FORMAÇÃO
DE CAVERNAS
Em certas regiões, o sub-solo compõe-se de rochas calcárias,
podendo ocorrer infiltrações da água das chuvas, que
penetra nos corpos rochosos, causando a sua dissolução na
forma de bicarbonato de cálcio. Ao se introduzir por juntas e poros
dessas rochas, a água vai alargando os vazios, abrindo canais e,
às vezes, cavando grandes espaços ocos (cavernas). Tais cavernas
apersentam-se sob a forma de corredores e salões subterrâneos,
alguns de grande extensão. No caso de o teto dessas cavernas desabar,
há o afundamento do terreno sobrejacente e a formação
de depressões afuniladas que são chamadas "dolinas". Eventualmente
as depressões acumulam água, dando origem a lagoas mais ou
menos circulares. Já os desabamentos em áreas habitadas provocam
a destruição de edifícios de vias públicas,
como já aconteceu, na década de 80, em cidade da Grande São
Paulo.

Nas cavernas calcárias, ocorre a infiltração das águas
superficiais ou de lençóis de água subterrânea,
carregadas de bicarbonato de cálcio, que afloram no teto, de onde
gotejam. Tais gotas, ao serem expostas ao ar, perdem o gás carbônico
dissolvido; assim, o bicarbonato de cálcio volta a forma de carbonato,
que por ser insolúvel, precipita-se, formando cristais de calcita.
No decorrer dos tempos, esses cristais fundem-se em grandes massas pendentes
do teto das cavernas; trata-se das estalacitas, que assumem as mais
variadas formas ( colunas, cortinas, tubas de órgão, figuras
de animais, etc.). Por processo semelhante, as gotas de água carregadas
de bicarbonato que caem no solo formam as estalagmitas. São essas
formações que dão extraordinária beleza às
grutas calcárias, transformando-as em atrações turísticas.
Em condições especiais, os cristais de calcita precipitam-se
dentro de poças d'água, originando espetaculares estruturas
globulares chamadas "pérolas das cavernas".
As águas de infiltração que geram as cavernas calcárias
podem ser drenadas por cursos d'água subterrâneos, que eventualmente
afloram nas proximidades dessas formações geológicas.
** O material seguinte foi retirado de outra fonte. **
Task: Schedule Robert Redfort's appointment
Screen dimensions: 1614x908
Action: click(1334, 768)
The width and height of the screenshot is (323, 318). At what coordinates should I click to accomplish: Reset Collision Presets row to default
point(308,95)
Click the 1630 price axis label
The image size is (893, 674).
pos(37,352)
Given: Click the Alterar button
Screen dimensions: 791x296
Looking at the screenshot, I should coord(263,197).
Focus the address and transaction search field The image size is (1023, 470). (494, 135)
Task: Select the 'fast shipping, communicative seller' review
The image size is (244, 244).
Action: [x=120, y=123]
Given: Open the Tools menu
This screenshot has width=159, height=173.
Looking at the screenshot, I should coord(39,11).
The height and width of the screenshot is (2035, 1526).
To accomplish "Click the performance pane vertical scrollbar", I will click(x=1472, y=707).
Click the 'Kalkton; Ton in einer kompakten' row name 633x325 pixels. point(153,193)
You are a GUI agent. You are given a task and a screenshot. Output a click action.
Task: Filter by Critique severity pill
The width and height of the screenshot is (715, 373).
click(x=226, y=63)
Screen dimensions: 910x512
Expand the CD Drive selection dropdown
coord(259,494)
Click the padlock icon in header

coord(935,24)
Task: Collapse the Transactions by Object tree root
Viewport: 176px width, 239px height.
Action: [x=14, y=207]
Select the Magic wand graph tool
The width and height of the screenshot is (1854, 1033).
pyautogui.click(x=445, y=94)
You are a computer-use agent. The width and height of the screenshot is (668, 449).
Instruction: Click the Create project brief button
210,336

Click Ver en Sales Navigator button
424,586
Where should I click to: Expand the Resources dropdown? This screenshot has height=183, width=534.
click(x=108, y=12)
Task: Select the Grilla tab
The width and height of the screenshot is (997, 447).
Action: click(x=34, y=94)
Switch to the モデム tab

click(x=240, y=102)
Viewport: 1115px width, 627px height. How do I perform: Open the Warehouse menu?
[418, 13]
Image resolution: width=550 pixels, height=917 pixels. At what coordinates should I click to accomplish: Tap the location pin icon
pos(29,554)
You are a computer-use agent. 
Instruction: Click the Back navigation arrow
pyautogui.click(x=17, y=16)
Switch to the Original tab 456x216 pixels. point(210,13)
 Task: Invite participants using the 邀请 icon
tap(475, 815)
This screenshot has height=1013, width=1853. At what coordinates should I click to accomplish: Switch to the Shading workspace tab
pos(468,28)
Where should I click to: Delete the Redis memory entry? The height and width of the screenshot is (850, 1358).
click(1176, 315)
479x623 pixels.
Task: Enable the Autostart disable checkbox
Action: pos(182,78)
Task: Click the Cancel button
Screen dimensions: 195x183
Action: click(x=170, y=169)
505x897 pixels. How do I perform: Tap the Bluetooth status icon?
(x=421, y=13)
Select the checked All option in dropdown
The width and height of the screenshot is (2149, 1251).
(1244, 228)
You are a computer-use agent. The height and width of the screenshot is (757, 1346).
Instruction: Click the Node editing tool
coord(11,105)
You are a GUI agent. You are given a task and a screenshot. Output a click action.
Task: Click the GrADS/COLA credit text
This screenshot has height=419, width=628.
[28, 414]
É de se esperar que o interior das cavernas contenha ar com um alto
teor de gás carbônico, que se acumula nas partes baixas (
o CO2 é mais denso que o ar), especialmente junto ao
solo. Esse fato representa um perigo para os exploradores de cavernas e,
em alguns casos, chega a impedir a entrada de pequenos animais, que são
sufocados por estarem com as narinas mergulhadas no gás carbônico
acumulado próximo ao solo.
Um exemplo desse tipo de fenômeno é a Gruta do Cão,
localizada na Itália.
Há cavernas calcárias em muitas regiões do Brasil,
sendo mais famosas as da região da Lagoa Santa, em Minas Gerais:
Lapinha, Maquiné, Lapa Nova, Lapa Vermelha e São João
del Rei ( a Lagoa Santa, por sua vez, que tem forma circular, resultou
do desabamento do teto de uma caverna, formando uma dolina que foi preenchida
por águas subterrâneas). Também bastante conhecidas,
as formações do Vale do Ribeira de Iguape, em São
Paulo, constituem o maior conjunto decavernas calcárias no país;
entre elas destaca-se a Caverna do Diabo, ponto turístico da região.
Existem cavernas deste tipo em outras regiões do Brasil, como a
que abriga o Santuário do Bom Jesus da Lapa, na Bahia, e as do vale
do Rio Salitre, no estado do Ceará. No âmbito mundial, as
mais famosas são as enormes Cavernas de Carlsbad, localizadas no
sudoeste do estado do Novo México, nos Estados Unidos.